## WHAT THIS TASK INVOLVES:
Copy each line below exactly.
----- DATASET CONTENT
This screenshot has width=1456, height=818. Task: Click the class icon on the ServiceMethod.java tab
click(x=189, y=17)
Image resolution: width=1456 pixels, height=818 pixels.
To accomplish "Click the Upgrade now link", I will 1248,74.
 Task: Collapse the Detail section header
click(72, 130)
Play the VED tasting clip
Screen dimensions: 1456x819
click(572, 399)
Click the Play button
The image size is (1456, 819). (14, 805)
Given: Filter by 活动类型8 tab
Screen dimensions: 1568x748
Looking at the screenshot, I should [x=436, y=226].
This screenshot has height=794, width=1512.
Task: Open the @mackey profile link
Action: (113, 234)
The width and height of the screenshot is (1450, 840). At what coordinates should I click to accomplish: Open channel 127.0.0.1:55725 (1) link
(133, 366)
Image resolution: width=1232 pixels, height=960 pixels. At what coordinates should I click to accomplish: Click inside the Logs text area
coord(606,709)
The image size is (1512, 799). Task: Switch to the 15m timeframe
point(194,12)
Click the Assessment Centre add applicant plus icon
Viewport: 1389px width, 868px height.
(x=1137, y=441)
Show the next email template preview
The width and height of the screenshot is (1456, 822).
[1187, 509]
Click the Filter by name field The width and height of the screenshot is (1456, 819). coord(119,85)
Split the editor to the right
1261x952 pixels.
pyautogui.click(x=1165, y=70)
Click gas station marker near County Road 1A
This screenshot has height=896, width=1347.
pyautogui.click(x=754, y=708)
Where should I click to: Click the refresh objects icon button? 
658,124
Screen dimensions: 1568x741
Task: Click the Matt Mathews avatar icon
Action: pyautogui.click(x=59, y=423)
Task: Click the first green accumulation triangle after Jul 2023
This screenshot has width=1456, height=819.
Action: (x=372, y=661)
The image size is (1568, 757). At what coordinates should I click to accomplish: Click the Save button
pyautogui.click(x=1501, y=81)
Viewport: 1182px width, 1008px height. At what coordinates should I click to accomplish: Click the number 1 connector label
----------
## ANSWER TO THE EXERCISE:
This screenshot has width=1456, height=818. Task: Click the class icon on the ServiceMethod.java tab
click(x=189, y=17)
Image resolution: width=1456 pixels, height=818 pixels.
To accomplish "Click the Upgrade now link", I will 1248,74.
 Task: Collapse the Detail section header
click(72, 130)
Play the VED tasting clip
Screen dimensions: 1456x819
click(572, 399)
Click the Play button
The image size is (1456, 819). (14, 805)
Given: Filter by 活动类型8 tab
Screen dimensions: 1568x748
Looking at the screenshot, I should [x=436, y=226].
This screenshot has height=794, width=1512.
Task: Open the @mackey profile link
Action: (113, 234)
The width and height of the screenshot is (1450, 840). At what coordinates should I click to accomplish: Open channel 127.0.0.1:55725 (1) link
(133, 366)
Image resolution: width=1232 pixels, height=960 pixels. At what coordinates should I click to accomplish: Click inside the Logs text area
coord(606,709)
The image size is (1512, 799). Task: Switch to the 15m timeframe
point(194,12)
Click the Assessment Centre add applicant plus icon
Viewport: 1389px width, 868px height.
(x=1137, y=441)
Show the next email template preview
The width and height of the screenshot is (1456, 822).
[1187, 509]
Click the Filter by name field The width and height of the screenshot is (1456, 819). coord(119,85)
Split the editor to the right
1261x952 pixels.
pyautogui.click(x=1165, y=70)
Click gas station marker near County Road 1A
This screenshot has height=896, width=1347.
pyautogui.click(x=754, y=708)
Where should I click to: Click the refresh objects icon button? 
658,124
Screen dimensions: 1568x741
Task: Click the Matt Mathews avatar icon
Action: pyautogui.click(x=59, y=423)
Task: Click the first green accumulation triangle after Jul 2023
This screenshot has width=1456, height=819.
Action: (x=372, y=661)
The image size is (1568, 757). At what coordinates should I click to accomplish: Click the Save button
pyautogui.click(x=1501, y=81)
Viewport: 1182px width, 1008px height. At what coordinates should I click to accomplish: Click the number 1 connector label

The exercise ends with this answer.